Officials indicate that it is possible to tell there are indications that may give an indication that an account has been breached. As an example, a user may find that there are two contacts in his or her address book. The other possible indication of it is when one finds a familiar number labeled as a deleted account. These are strange developments that could be a sign that another person has accessed the messaging profile.
After the exposure of the campaign, Dutch officials sent out cybersecurity warnings to the government departments and officials who could be in danger. These advisories give an account of the mechanism of the attack and provide information regarding the process in identifying suspicious messages. Technical teams have been also deployed to help people whose accounts could have been compromised or hacked into.

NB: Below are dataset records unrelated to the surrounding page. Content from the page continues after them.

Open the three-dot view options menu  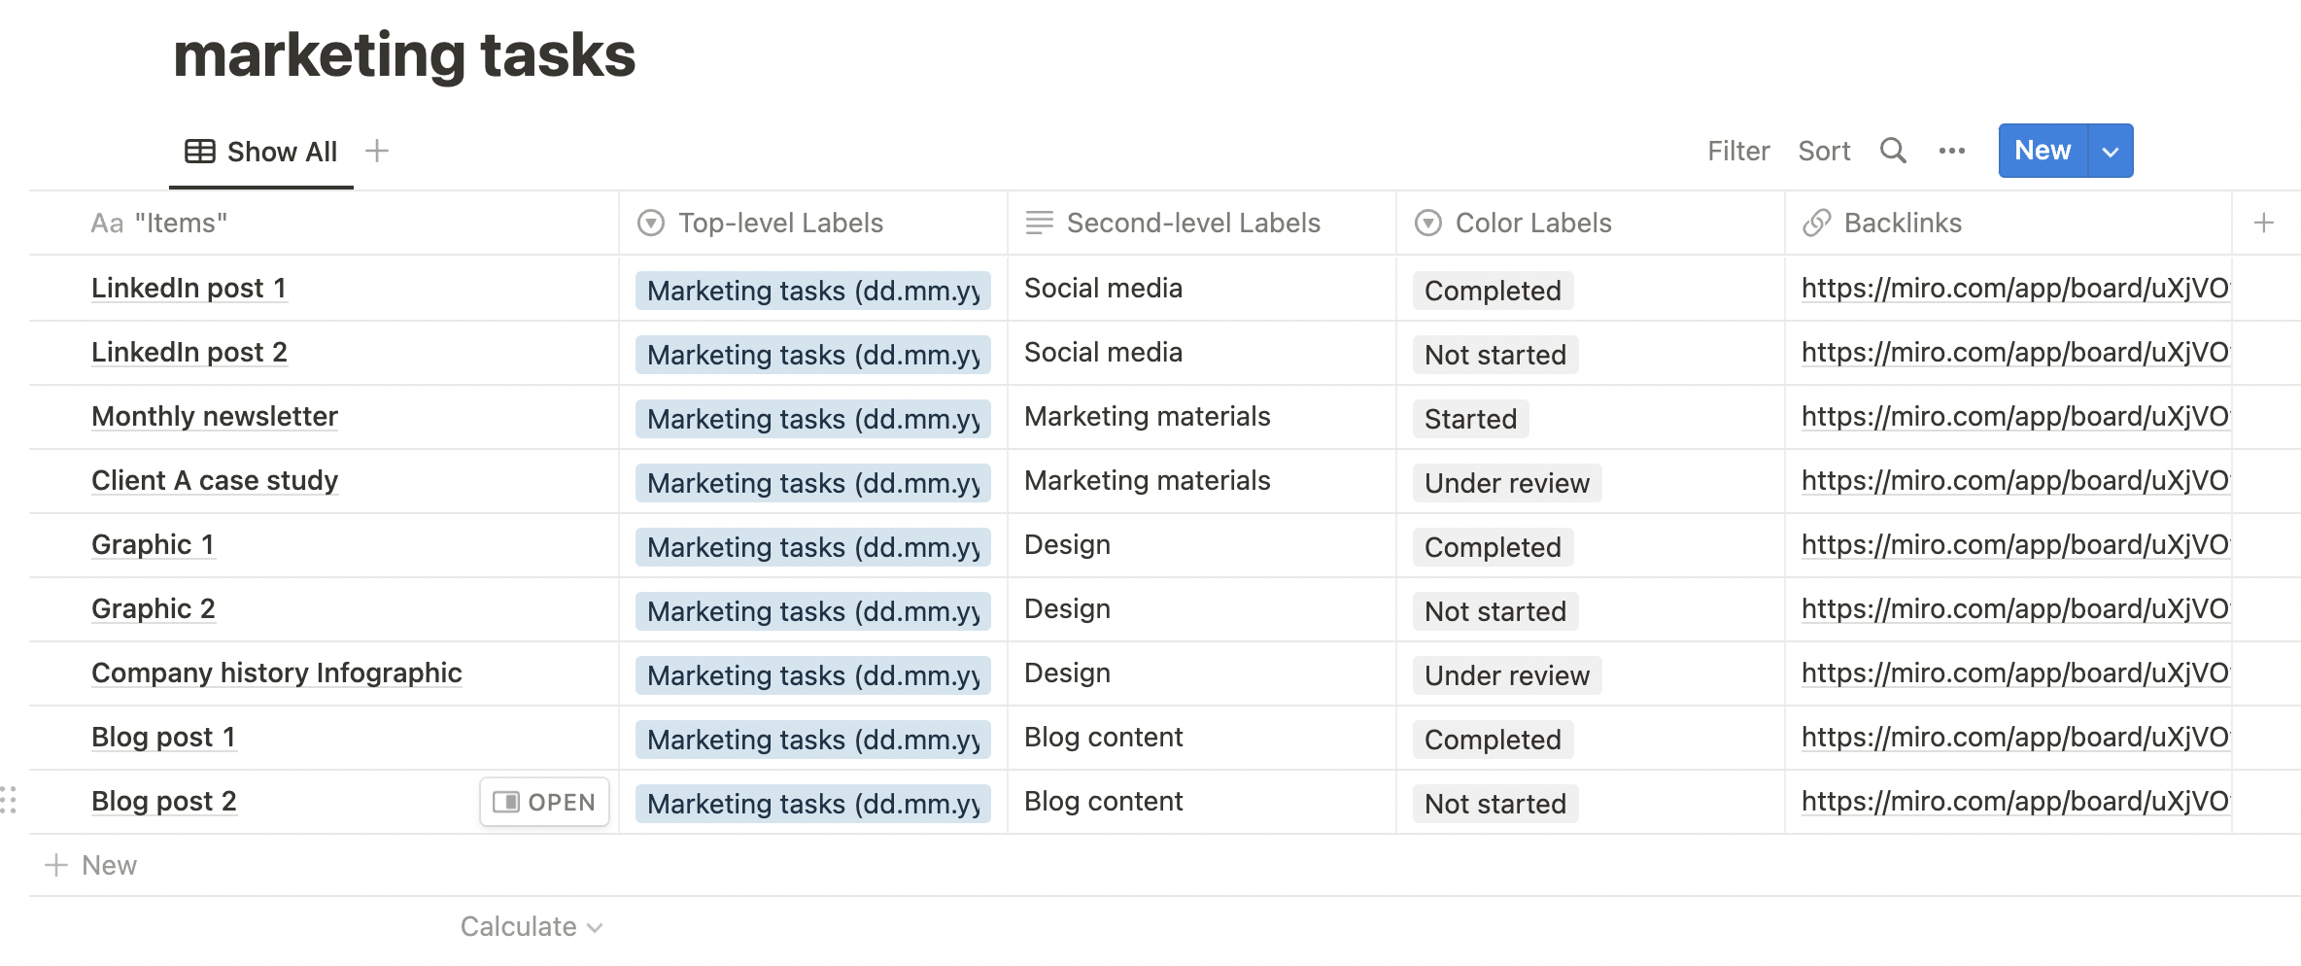[x=1951, y=151]
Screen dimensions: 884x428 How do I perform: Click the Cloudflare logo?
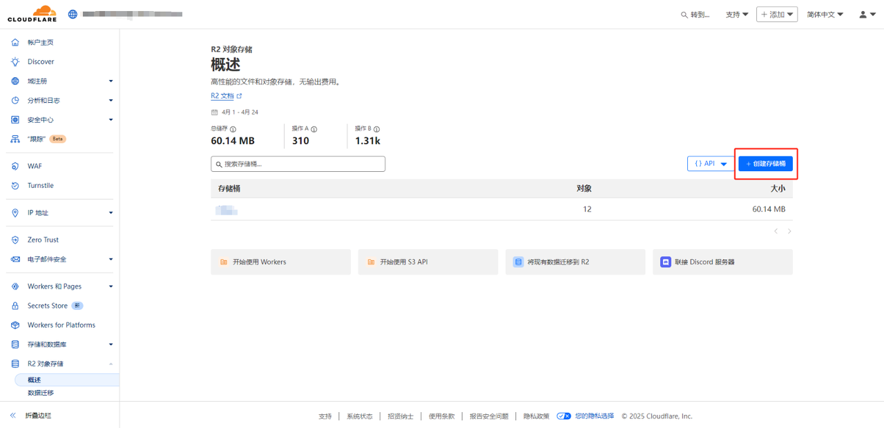coord(31,13)
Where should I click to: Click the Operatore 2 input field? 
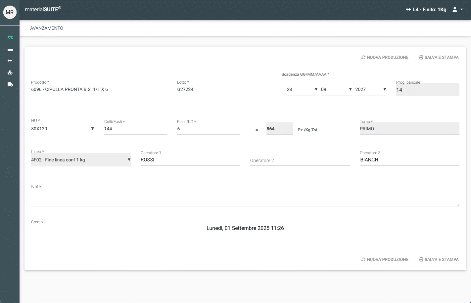[300, 160]
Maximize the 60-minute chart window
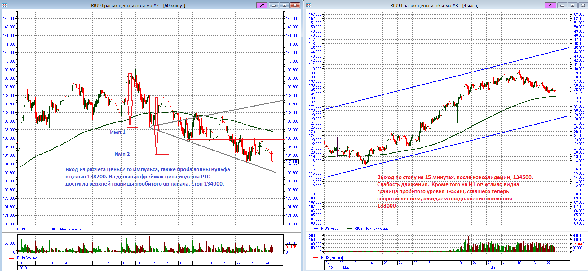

The WhatsApp messaging service reacted by reminding users about one of the most significant digital security rules. The company emphasized that verification codes must not be disclosed to anyone, even people who appear to be the technical support teams. WhatsApp responded in a statement to Reuters that it is still striving to come up with more resistant measures that can help its users protect themselves against online threats.
Another platform listed in the warning, Signal, was not quick to respond to comment requests. The app has earned a good reputation as being security conscious amongst privacy activists and cybersecurity experts. Nevertheless, experts observe that no platform is able to ensure that users are not deceived by attackers in case the latter manage to persuade somebody to provide such sensitive information as logins.
According to cybersecurity experts, such campaigns are an indication of an emerging trend in contemporary digital espionage. Rather than using technical tools of hacking, most operations currently involve psychological tools, which use the trust and psychological traits of people. Attackers can sometimes compromise advanced security systems without advanced technical vulnerabilities by pretending to be support personnel or people they trust.
The messaging application has become the key to the contemporary communication at the governmental offices, in newsrooms and even in diplomatic circles. Faster discussions which were done via emails or official means are now commonly done via encrypted chats. This ease of use enables information to travel fast and it also implies that one account breached could reveal a lot of intimate dialogue.
The director of the Dutch Military Intelligence and Security Service, Vice Admiral Peter Reesink, cautioned that the incident ought to be used to remind of the boundaries of the commonly used messaging tools. He said that messaging apps like Signal and WhatsApp cannot be used as a channel of sharing classified, confidential or sensitive information, despite their end-to-end encryption option.